Mayweather vs. Guerrero Is Huge Trap Fight for Money Team After Long Layoff

Ethan GrantAnalyst IApril 28, 2013

LAS VEGAS, NV - APRIL 17: Boxer Floyd Mayweather Jr. works out at the Mayweather Boxing Club on April 17, 2013 in Las Vegas, Nevada. Mayweather Jr. will fight Robert Guerrero for the WBC welterweight title at the MGM Grand Garden Arena on May 4, 2013.  (Photo by Bryan Haraway/Getty Images)
Bryan Haraway/Getty Images

Floyd Mayweather will put his 43-0 mark on the line on May 4 in Las Vegas, when he'll enter the ring against Robert Guerrero in defense of the World Boxing Council Welterweight title. 

While no one will ever have a significant advantage over Mayweather while his undefeated mark is still alive, the combination of his aging body and a long layoff before this fight all lead to one conclusion. 

This is a trap fight for the Money Team. 

Guerrero might not be the most-storied fighter who Mayweather has faced during his 43-fight win streak, but he's a quality opponent who should give Mayweather a true test of where he's at after last entering the ring to face an opponent a full year prior to the May 4 showdown. 

At 31-1-1 (two no-contests), Guerrero is a fighter who is on the rise in the boxing ranks. He's riding a 17-fight streak without a loss and has won various different belts along the way. 

The biggest problem for Guerrero coming into the fight is the lack of a marquee opponent, making it tough to give him any sort of advantage over boxing's current king as he prepares to shake off the rust and make good on his new six-fight deal with Showtime Sports (h/t 

For Mayweather, this fight is more about avoiding a huge letdown than anything else. 

He was released early from prison in August after serving an 87-day sentence for domestic violence (h/t ESPN) and got back into training mode soon after while waiting on a new opponent to defend his unbeaten streak against. 

That man will be Guerrero, who has already called out Mayweather on being an older opponent not suited for the grind-it-out style he will use to try to make this into a fight by the middle rounds. 

As reported by Gareth Davies of The Telegraph, Mayweather quickly disputed Guerrero's chants of mortality with a few quips of his own on an international telephone call. Claiming that his maturity level has never been higher, he notes that you can't reach the top without aging a bit in the process:

You don't just get to the pinnacle without facing and fighting the best competition...I just feel like I was before my time. I beat everybody in the 90s, and everyone in the 2000s. Now here we go 17 years later. My main focus is to win, and I'm always going to be able to control the tempo.

While Mayweather sounds more motivated and passionate about his future than he ever has during his nearly 1-year professional boxing career, he's also suffering through a year-long layoff—at age 36, no less—for the first time since the gap between the Ricky Hatton and Juan Manuel Marquez wins. 

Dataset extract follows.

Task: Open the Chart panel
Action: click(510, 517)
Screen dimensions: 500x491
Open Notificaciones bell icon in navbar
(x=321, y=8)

He admits to have lost a step or two in the past few years, but is now cognizant of how important each fight is to his long-term legacy as boxing's greatest undefeated star.

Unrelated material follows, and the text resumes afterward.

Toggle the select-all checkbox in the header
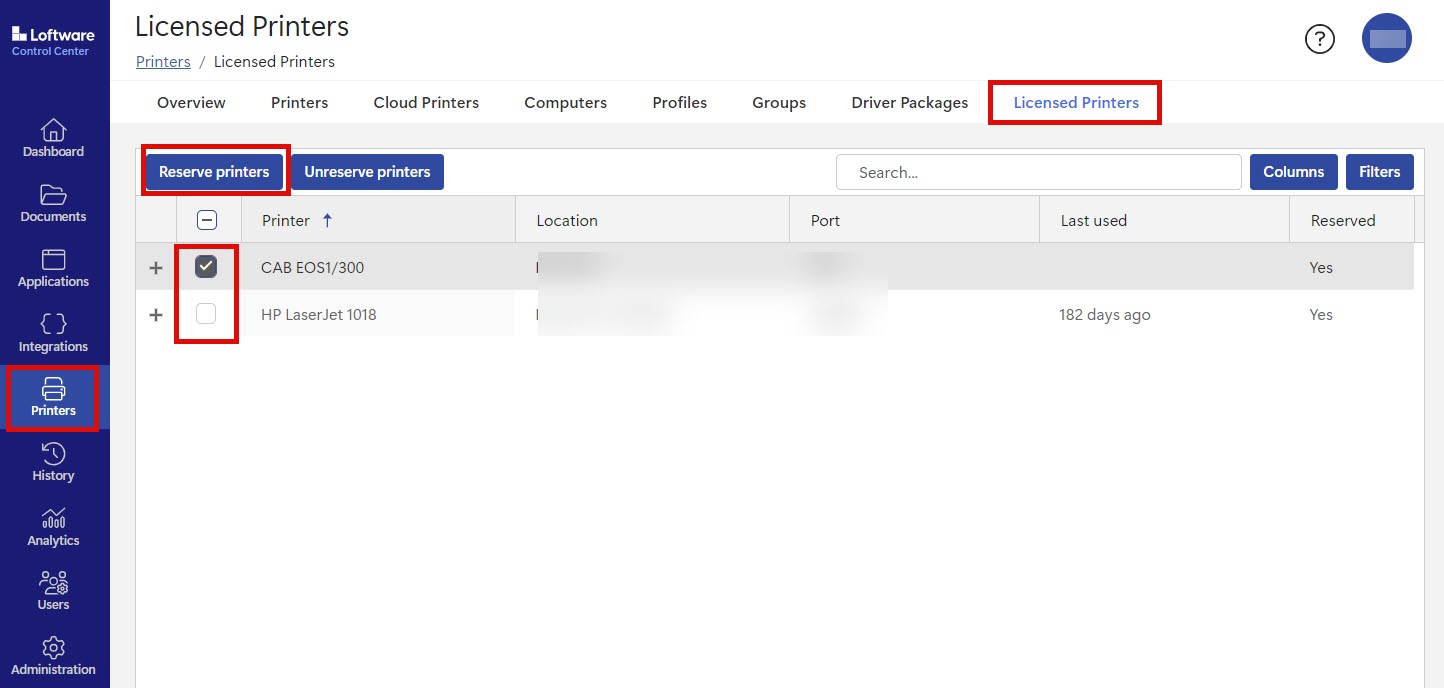1444x688 pixels. tap(207, 221)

Many have come through the gauntlet, very few have emerged with the all-important zero next to the right side of their career record. 

As noted by David Mayo of, he's hitting the point in his career in which wins of this nature are harder and harder to come by. 

Boxers don't always know when to quit. Some do, but others fall victim to the pride of being one of the greatest of all-time, and end up struggling down the stretch of their careers in what could have been a much kinder send-off. 

Among those that Mayo mentions in his piece of falling at this point are Muhammad Ali, Joe Lewis and Larry Holmes, all who lost their title and a little bit of luster when an unknown opponent came charging in an unseated them off their perch. 

Will Mayweather be the next fighter in a long line of greats who hits the wall as he comes down the second half of his so-far stellar career?

The description of the opponent would say no, but history would say yes. 

Mayweather is clearly one of the greatest boxing talents of our time, and continues to put his title on the line when it counts. Regardless of your view on the Manny Pacquiao situation, Money is a boxer who will live long past his record or this fight in particular. 

However, this could be a career-changing moment for both fighters. Unlike facing an established fighter with something to gain in terms of a "signature" win, Guerrero is a guy looking to burst on to the scene for good with a takedown of the only man right now who seems to be immortal. 

If it smells like a trap and walks like a trap, it's probably a trap. Odds are on Mayweather to win his 44th-straight bout on May 4, but don't discount the fact that Guerrero has little to lose and a lot to gain by coming in blazing when this fight commences.